Re: Resume length

Subject: Re: Resume length
From: Karen Kay <karenk -at- NETCOM -dot- COM>
Date: Tue, 18 Oct 1994 11:44:50 -0700

Shelly LaRock said:
> A new college graduate needs to have a lot more information on a resume than
> someone who's been working in industry since 1965! Prospective employers want
> to know about our previous work experience, what kind of special courses we've
> taken, honors and awards, extracurricular activities, what kind of computer
> experience we have, etc., not to mention our education, major, minor,
> GPA, departmental GPA, and date of graduation.

Including these things really *marks* you as someone who is a new
grad and suitable only for an entry-level position, not as someone who
can walk in and be competent and professional from Day 1. (IMHO, of

When I first changed careers, I spent a month redoing my resume,
trying to make it look like a tech writer's resume. Then I went to a
Silicon Valley STC meeting, and saw the resume table (where people who
are looking for jobs put their resumes). Whew! There are a lot of
bad-looking resumes out there... But there were also impressive ones.
And the impressive ones don't include extracurricular activities.

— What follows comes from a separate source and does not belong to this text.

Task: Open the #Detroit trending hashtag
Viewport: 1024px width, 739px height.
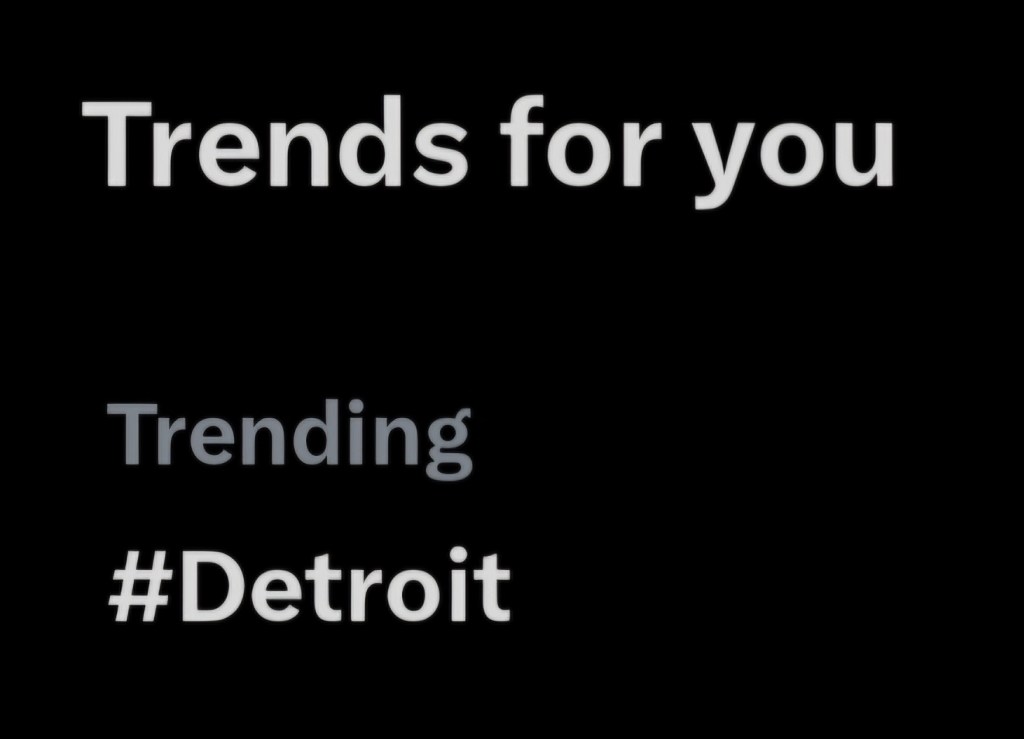Action: pos(308,586)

> I will have a lot harder time
> proving myself as a good technical writer than a person who has five, ten, or
> twenty years of experience.

Yes, but you won't be proving yourself on your resume.

> My job descriptions are bulleted lists, so I don't have extensively wordy
> paragraphs.

Sometimes a short paragraph can be more informative than a bulleted list.

> 8pt font, I simply cannot fit all of my specialized course work, education,
> work experience, honors, awards, and extracurriculars on one page.

What sort of course work have you taken that is so specialized that it
can't be listed under a skills section?